*Problem to work on*. Retype the data that follows, keeping every character the same.
───
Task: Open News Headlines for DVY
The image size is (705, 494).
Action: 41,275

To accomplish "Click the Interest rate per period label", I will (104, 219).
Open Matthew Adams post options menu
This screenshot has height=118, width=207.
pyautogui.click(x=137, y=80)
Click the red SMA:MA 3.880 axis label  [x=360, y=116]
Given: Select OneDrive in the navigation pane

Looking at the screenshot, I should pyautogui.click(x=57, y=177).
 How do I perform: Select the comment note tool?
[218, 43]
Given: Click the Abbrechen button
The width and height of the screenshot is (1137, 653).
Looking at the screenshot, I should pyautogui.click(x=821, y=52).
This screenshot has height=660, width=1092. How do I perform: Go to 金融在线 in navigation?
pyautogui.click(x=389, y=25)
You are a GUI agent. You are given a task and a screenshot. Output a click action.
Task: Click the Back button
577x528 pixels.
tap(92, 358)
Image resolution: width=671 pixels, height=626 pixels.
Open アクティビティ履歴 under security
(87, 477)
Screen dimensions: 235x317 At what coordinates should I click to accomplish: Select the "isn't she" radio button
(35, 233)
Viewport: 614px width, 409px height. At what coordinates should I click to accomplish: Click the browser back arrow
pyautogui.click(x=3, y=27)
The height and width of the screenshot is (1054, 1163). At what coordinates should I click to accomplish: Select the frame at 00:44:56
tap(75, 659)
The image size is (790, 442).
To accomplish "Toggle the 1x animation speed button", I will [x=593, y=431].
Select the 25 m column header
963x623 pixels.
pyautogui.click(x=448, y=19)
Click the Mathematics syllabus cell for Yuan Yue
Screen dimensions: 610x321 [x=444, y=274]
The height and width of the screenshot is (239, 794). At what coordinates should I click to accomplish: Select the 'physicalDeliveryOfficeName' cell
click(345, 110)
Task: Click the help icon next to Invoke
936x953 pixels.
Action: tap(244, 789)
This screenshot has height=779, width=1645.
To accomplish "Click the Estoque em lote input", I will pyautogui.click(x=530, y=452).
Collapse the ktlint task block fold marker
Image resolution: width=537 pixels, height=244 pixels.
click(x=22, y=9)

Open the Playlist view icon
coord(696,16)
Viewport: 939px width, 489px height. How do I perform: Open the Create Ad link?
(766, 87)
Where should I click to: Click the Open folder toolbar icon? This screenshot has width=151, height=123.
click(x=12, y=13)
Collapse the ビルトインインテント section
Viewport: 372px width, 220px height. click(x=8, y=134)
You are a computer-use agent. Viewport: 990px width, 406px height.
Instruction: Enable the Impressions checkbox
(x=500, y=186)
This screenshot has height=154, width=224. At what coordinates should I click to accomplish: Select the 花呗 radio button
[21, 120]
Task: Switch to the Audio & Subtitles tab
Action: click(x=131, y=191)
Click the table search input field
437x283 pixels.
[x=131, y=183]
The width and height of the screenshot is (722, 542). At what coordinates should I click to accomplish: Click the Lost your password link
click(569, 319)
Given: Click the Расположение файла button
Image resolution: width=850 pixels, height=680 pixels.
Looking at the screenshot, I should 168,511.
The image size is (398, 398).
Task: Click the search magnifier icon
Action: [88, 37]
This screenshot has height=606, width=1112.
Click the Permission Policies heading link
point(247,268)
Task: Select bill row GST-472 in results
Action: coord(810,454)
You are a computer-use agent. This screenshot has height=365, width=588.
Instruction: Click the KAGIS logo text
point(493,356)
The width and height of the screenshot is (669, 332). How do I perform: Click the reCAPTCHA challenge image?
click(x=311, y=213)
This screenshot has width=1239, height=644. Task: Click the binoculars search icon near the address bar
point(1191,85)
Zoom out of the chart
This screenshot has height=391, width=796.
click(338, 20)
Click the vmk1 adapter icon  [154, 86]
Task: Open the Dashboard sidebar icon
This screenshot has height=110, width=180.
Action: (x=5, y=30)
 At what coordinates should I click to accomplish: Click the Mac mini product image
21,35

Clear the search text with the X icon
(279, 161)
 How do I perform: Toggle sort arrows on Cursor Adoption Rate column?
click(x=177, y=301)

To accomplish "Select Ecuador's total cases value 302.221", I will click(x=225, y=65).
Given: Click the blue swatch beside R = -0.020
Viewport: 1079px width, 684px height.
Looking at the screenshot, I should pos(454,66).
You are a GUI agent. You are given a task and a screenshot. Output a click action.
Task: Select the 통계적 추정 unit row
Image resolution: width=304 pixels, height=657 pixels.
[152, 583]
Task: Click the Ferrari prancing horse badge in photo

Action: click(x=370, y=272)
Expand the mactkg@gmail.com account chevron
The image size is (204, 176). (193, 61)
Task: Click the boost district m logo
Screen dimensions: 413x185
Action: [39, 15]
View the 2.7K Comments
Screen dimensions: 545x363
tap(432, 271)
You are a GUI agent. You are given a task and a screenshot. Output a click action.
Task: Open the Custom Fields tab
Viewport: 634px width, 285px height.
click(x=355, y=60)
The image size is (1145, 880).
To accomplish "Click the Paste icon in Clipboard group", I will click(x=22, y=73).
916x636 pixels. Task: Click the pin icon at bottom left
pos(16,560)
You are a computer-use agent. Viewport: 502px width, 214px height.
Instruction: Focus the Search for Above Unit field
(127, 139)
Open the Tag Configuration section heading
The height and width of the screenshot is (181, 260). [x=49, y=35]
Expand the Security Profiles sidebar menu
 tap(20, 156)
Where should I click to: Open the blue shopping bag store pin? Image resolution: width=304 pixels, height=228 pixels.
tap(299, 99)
───
*Solution for this task*.
Task: Open News Headlines for DVY
The image size is (705, 494).
Action: 41,275

To accomplish "Click the Interest rate per period label", I will (104, 219).
Open Matthew Adams post options menu
This screenshot has height=118, width=207.
pyautogui.click(x=137, y=80)
Click the red SMA:MA 3.880 axis label  [x=360, y=116]
Given: Select OneDrive in the navigation pane

Looking at the screenshot, I should pyautogui.click(x=57, y=177).
 How do I perform: Select the comment note tool?
[218, 43]
Given: Click the Abbrechen button
The width and height of the screenshot is (1137, 653).
Looking at the screenshot, I should pyautogui.click(x=821, y=52).
This screenshot has height=660, width=1092. How do I perform: Go to 金融在线 in navigation?
pyautogui.click(x=389, y=25)
You are a GUI agent. You are given a task and a screenshot. Output a click action.
Task: Click the Back button
577x528 pixels.
tap(92, 358)
Image resolution: width=671 pixels, height=626 pixels.
Open アクティビティ履歴 under security
(87, 477)
Screen dimensions: 235x317 At what coordinates should I click to accomplish: Select the "isn't she" radio button
(35, 233)
Viewport: 614px width, 409px height. At what coordinates should I click to accomplish: Click the browser back arrow
pyautogui.click(x=3, y=27)
The height and width of the screenshot is (1054, 1163). At what coordinates should I click to accomplish: Select the frame at 00:44:56
tap(75, 659)
The image size is (790, 442).
To accomplish "Toggle the 1x animation speed button", I will [x=593, y=431].
Select the 25 m column header
963x623 pixels.
pyautogui.click(x=448, y=19)
Click the Mathematics syllabus cell for Yuan Yue
Screen dimensions: 610x321 [x=444, y=274]
The height and width of the screenshot is (239, 794). At what coordinates should I click to accomplish: Select the 'physicalDeliveryOfficeName' cell
click(345, 110)
Task: Click the help icon next to Invoke
936x953 pixels.
Action: tap(244, 789)
This screenshot has height=779, width=1645.
To accomplish "Click the Estoque em lote input", I will pyautogui.click(x=530, y=452).
Collapse the ktlint task block fold marker
Image resolution: width=537 pixels, height=244 pixels.
click(x=22, y=9)

Open the Playlist view icon
coord(696,16)
Viewport: 939px width, 489px height. How do I perform: Open the Create Ad link?
(766, 87)
Where should I click to: Click the Open folder toolbar icon? This screenshot has width=151, height=123.
click(x=12, y=13)
Collapse the ビルトインインテント section
Viewport: 372px width, 220px height. click(x=8, y=134)
You are a computer-use agent. Viewport: 990px width, 406px height.
Instruction: Enable the Impressions checkbox
(x=500, y=186)
This screenshot has height=154, width=224. At what coordinates should I click to accomplish: Select the 花呗 radio button
[21, 120]
Task: Switch to the Audio & Subtitles tab
Action: click(x=131, y=191)
Click the table search input field
437x283 pixels.
[x=131, y=183]
The width and height of the screenshot is (722, 542). At what coordinates should I click to accomplish: Click the Lost your password link
click(569, 319)
Given: Click the Расположение файла button
Image resolution: width=850 pixels, height=680 pixels.
Looking at the screenshot, I should 168,511.
The image size is (398, 398).
Task: Click the search magnifier icon
Action: [88, 37]
This screenshot has height=606, width=1112.
Click the Permission Policies heading link
point(247,268)
Task: Select bill row GST-472 in results
Action: coord(810,454)
You are a computer-use agent. This screenshot has height=365, width=588.
Instruction: Click the KAGIS logo text
point(493,356)
The width and height of the screenshot is (669, 332). How do I perform: Click the reCAPTCHA challenge image?
click(x=311, y=213)
This screenshot has width=1239, height=644. Task: Click the binoculars search icon near the address bar
point(1191,85)
Zoom out of the chart
This screenshot has height=391, width=796.
click(338, 20)
Click the vmk1 adapter icon  [154, 86]
Task: Open the Dashboard sidebar icon
This screenshot has height=110, width=180.
Action: (x=5, y=30)
 At what coordinates should I click to accomplish: Click the Mac mini product image
21,35

Clear the search text with the X icon
(279, 161)
 How do I perform: Toggle sort arrows on Cursor Adoption Rate column?
click(x=177, y=301)

To accomplish "Select Ecuador's total cases value 302.221", I will click(x=225, y=65).
Given: Click the blue swatch beside R = -0.020
Viewport: 1079px width, 684px height.
Looking at the screenshot, I should pos(454,66).
You are a GUI agent. You are given a task and a screenshot. Output a click action.
Task: Select the 통계적 추정 unit row
Image resolution: width=304 pixels, height=657 pixels.
[152, 583]
Task: Click the Ferrari prancing horse badge in photo

Action: click(x=370, y=272)
Expand the mactkg@gmail.com account chevron
The image size is (204, 176). (193, 61)
Task: Click the boost district m logo
Screen dimensions: 413x185
Action: [39, 15]
View the 2.7K Comments
Screen dimensions: 545x363
tap(432, 271)
You are a GUI agent. You are given a task and a screenshot. Output a click action.
Task: Open the Custom Fields tab
Viewport: 634px width, 285px height.
click(x=355, y=60)
The image size is (1145, 880).
To accomplish "Click the Paste icon in Clipboard group", I will click(x=22, y=73).
916x636 pixels. Task: Click the pin icon at bottom left
pos(16,560)
You are a computer-use agent. Viewport: 502px width, 214px height.
Instruction: Focus the Search for Above Unit field
(127, 139)
Open the Tag Configuration section heading
The height and width of the screenshot is (181, 260). [x=49, y=35]
Expand the Security Profiles sidebar menu
 tap(20, 156)
Where should I click to: Open the blue shopping bag store pin? Image resolution: width=304 pixels, height=228 pixels.
tap(299, 99)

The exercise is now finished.